Task details —
For this exercise, retype the lines from the one that holds "Click the sort arrow above the Name column" through the one that holds "You are a GUI" in the records below, both included, exactly and without pictures.

Task inputs —
──────
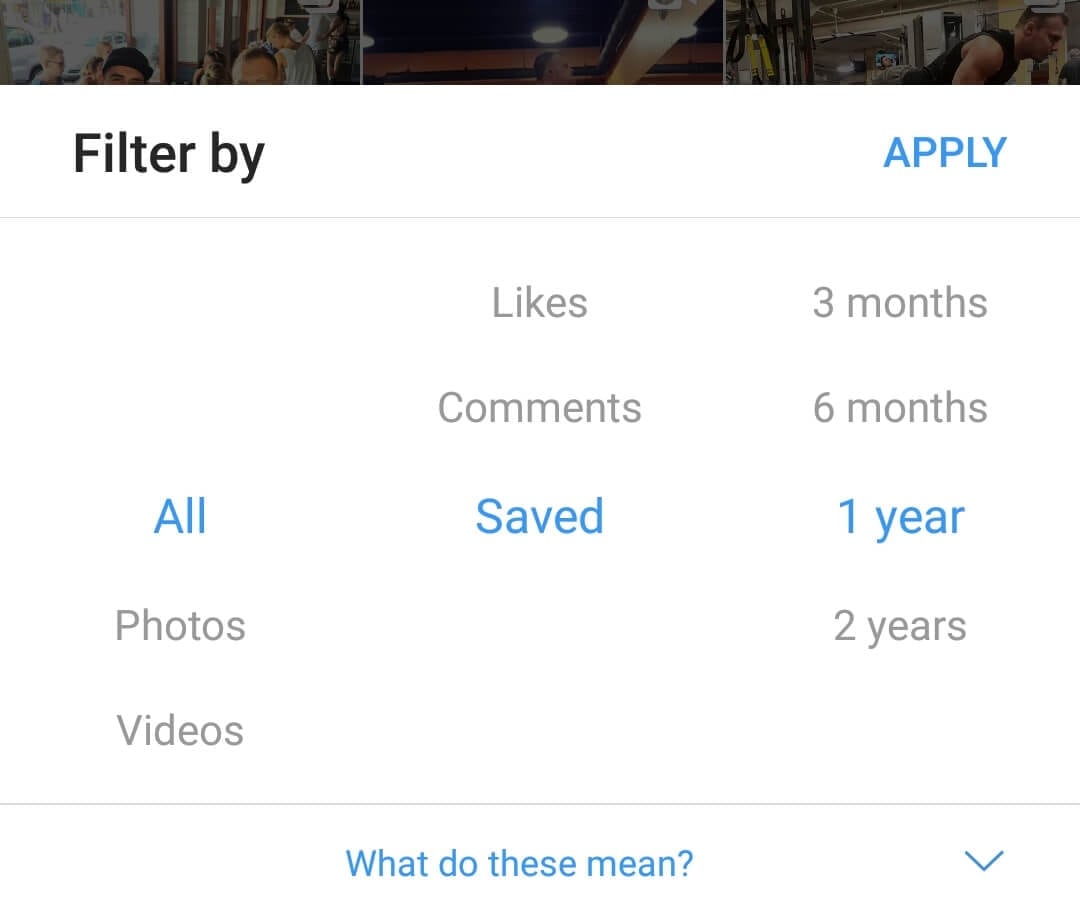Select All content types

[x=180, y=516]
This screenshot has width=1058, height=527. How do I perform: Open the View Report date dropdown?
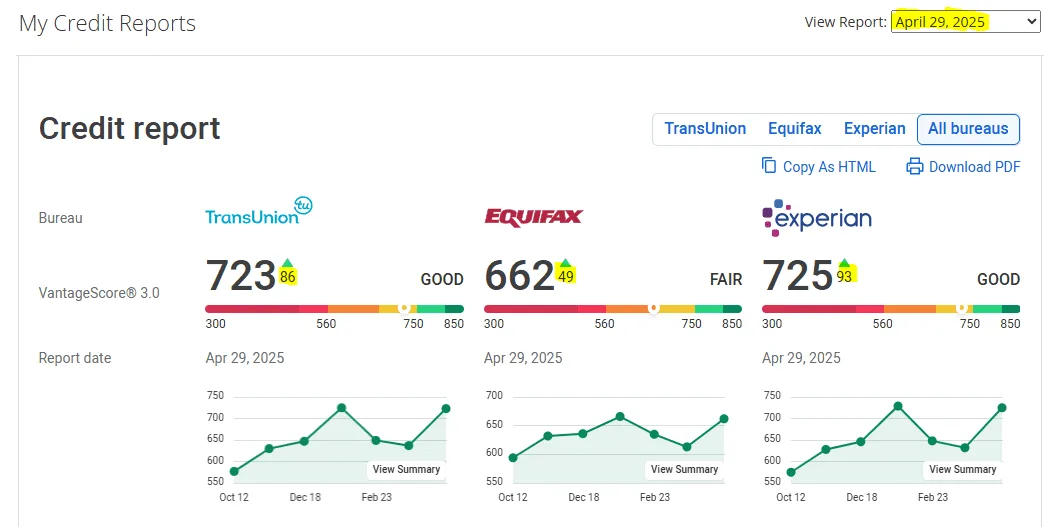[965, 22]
──────
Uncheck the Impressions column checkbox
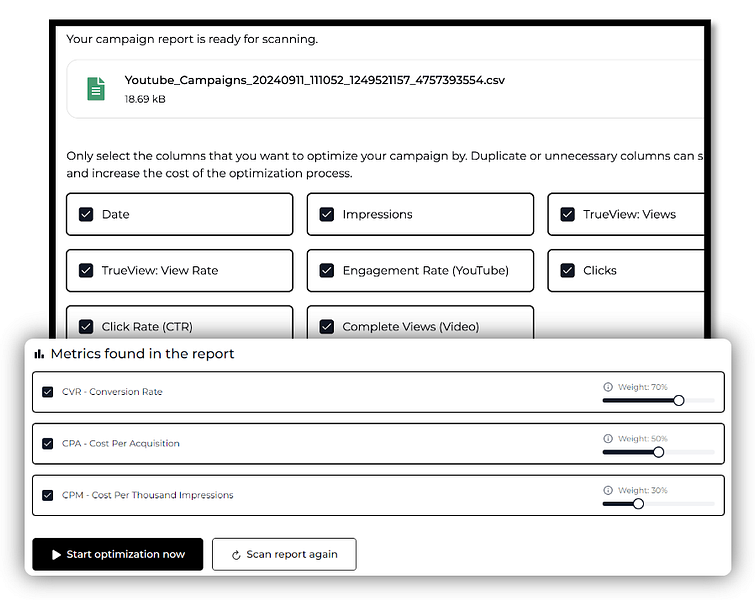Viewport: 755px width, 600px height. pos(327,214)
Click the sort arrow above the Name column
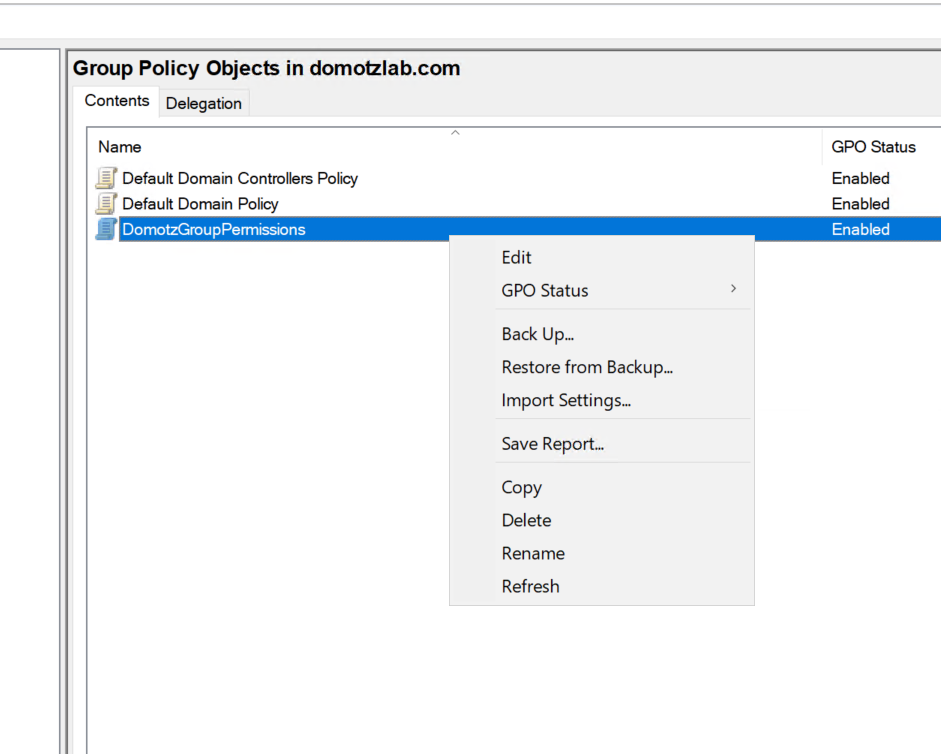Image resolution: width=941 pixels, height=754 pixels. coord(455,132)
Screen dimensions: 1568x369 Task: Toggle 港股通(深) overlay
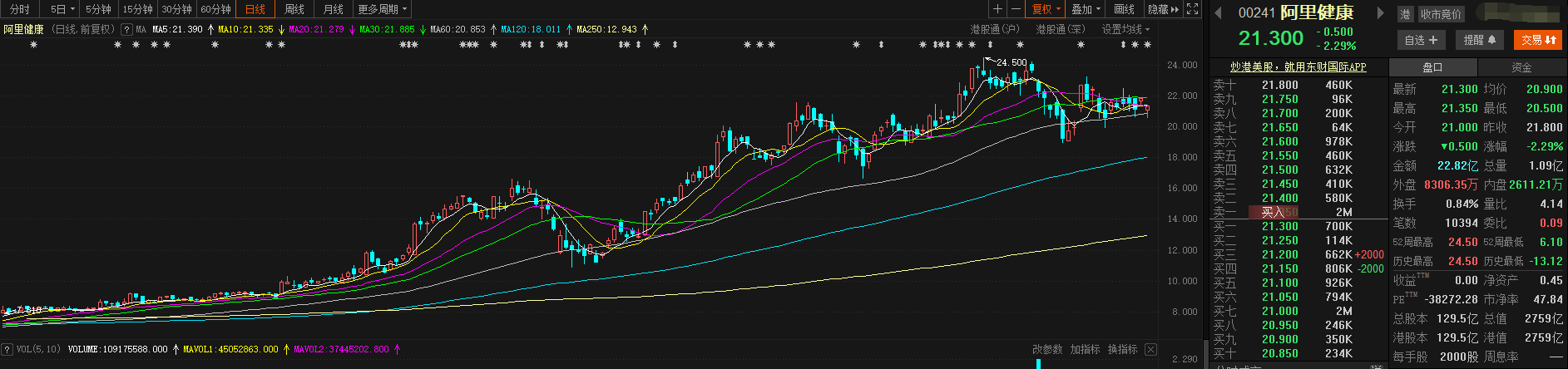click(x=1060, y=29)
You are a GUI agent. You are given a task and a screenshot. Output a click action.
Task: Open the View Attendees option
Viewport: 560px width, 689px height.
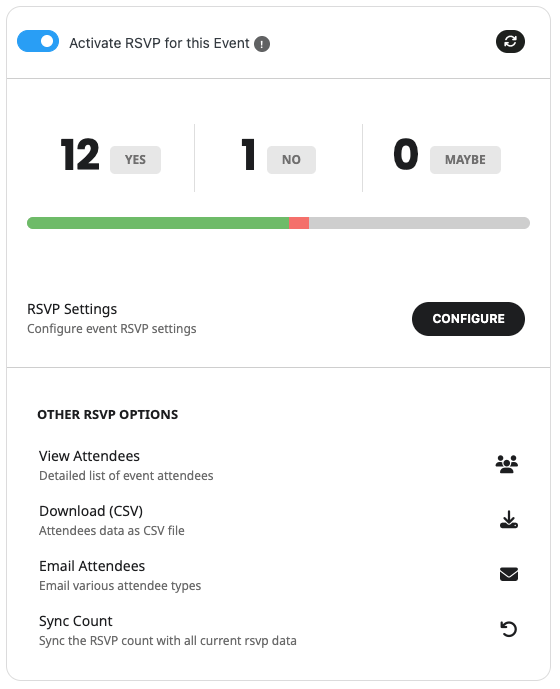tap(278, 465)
──────
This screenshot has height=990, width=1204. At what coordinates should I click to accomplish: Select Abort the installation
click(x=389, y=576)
──────
Task response —
Click the sort arrow above the Name column
Image resolution: width=941 pixels, height=754 pixels. coord(455,132)
Screen dimensions: 1568x369 Task: Toggle 港股通(深) overlay
click(x=1060, y=29)
You are a GUI agent. You are given a task and a screenshot. Output a click action.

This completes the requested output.